▸ What the exercise asks: Copy the passage on stock price prediction with sentiment analysis word for word.
BEGIN Excerpted passage
This study will include sentiment analysis of investors in stock price forecasting, which will help to improve the accuracy of the forecasting results. The source of the sentiment analysis index consists of a large number of stock market sentiment analyses to get feedback on investor sentiment with different comments on the rise and fall of stocks. At the same time, the sentiment analysis index will be used along with the historical stock price data as an input to the stock price prediction model. A special type of RNN, or LSTM model, will be used in the implementation of the stock price prediction model, with the help of which it has the capability of analysing the time series in a memorable way to get more accurate results. The aim of this paper is to get a better stock price prediction model which is more accurate and requires less response time. This implementation of this model will be followed by the implementation of the LSTM model as well as the Sentiment Analysis model, and after the completion of the developed scenario the results of the experiments will be analysed and discussed, and finally conclusions will be drawn.

2. Data and method

This section contains the dataset used for the experiment and the techniques used for stock price prediction. In terms of data collection, the previous google stock price data is used as the training data collection of the model, which contains the date of stock trading, divided according to the unit of days, and the daily trading data contains the opening price of the stock, the highest peak price of the stock, the lowest peak price of the stock, and the closing price of the stock, as well as the stock turnover indicators. After completing the data analysis, a collection of test data for stock price prediction is obtained, and the accuracy of the model is judged by intuitive image visualisation. For the sentiment analysis, data from the kaggle site that is derived from investor comments on stock trading price changes is used as input to the google stock price prediction, so that as much investor sentiment as possible can be used in the prediction model.
END Excerpted passage
BEGIN Data lines
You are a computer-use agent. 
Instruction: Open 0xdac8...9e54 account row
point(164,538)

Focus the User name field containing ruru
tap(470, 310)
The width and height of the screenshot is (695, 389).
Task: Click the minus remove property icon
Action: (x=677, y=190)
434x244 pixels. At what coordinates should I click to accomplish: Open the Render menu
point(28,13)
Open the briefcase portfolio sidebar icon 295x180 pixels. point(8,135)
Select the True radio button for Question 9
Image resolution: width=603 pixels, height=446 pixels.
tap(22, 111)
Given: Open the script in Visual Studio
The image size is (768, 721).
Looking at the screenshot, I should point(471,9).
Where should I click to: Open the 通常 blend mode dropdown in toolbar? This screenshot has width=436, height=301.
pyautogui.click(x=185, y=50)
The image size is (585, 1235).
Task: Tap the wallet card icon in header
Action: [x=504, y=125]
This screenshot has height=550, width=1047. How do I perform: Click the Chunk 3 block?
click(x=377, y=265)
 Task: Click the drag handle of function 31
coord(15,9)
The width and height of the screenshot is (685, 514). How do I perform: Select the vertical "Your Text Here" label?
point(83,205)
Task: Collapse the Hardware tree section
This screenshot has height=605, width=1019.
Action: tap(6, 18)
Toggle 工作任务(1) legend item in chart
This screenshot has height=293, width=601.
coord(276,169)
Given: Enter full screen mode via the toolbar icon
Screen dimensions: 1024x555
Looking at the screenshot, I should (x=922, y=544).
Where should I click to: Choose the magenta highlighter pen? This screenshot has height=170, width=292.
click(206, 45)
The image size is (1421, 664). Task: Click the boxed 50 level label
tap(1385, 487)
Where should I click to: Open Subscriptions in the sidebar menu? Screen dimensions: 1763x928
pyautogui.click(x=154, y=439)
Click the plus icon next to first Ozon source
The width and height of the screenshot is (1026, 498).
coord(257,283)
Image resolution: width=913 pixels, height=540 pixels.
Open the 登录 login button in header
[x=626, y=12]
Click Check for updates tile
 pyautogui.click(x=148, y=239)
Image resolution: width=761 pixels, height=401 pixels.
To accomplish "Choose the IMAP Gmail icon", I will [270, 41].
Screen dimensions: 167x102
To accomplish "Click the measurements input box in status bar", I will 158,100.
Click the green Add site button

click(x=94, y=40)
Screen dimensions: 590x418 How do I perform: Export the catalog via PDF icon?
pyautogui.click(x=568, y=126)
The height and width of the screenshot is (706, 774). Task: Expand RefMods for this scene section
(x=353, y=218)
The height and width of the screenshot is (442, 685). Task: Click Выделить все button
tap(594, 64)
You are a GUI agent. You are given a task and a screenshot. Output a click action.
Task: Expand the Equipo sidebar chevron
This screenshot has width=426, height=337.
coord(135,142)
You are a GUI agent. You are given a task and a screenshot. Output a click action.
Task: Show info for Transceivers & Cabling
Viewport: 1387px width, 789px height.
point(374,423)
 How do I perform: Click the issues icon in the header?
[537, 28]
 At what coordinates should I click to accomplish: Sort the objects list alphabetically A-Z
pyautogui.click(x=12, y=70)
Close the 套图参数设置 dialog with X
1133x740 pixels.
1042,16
END Data lines
▸ Answer to this exercise:
This study will include sentiment analysis of investors in stock price forecasting, which will help to improve the accuracy of the forecasting results. The source of the sentiment analysis index consists of a large number of stock market sentiment analyses to get feedback on investor sentiment with different comments on the rise and fall of stocks. At the same time, the sentiment analysis index will be used along with the historical stock price data as an input to the stock price prediction model. A special type of RNN, or LSTM model, will be used in the implementation of the stock price prediction model, with the help of which it has the capability of analysing the time series in a memorable way to get more accurate results. The aim of this paper is to get a better stock price prediction model which is more accurate and requires less response time. This implementation of this model will be followed by the implementation of the LSTM model as well as the Sentiment Analysis model, and after the completion of the developed scenario the results of the experiments will be analysed and discussed, and finally conclusions will be drawn.

2. Data and method

This section contains the dataset used for the experiment and the techniques used for stock price prediction. In terms of data collection, the previous google stock price data is used as the training data collection of the model, which contains the date of stock trading, divided according to the unit of days, and the daily trading data contains the opening price of the stock, the highest peak price of the stock, the lowest peak price of the stock, and the closing price of the stock, as well as the stock turnover indicators. After completing the data analysis, a collection of test data for stock price prediction is obtained, and the accuracy of the model is judged by intuitive image visualisation. For the sentiment analysis, data from the kaggle site that is derived from investor comments on stock trading price changes is used as input to the google stock price prediction, so that as much investor sentiment as possible can be used in the prediction model.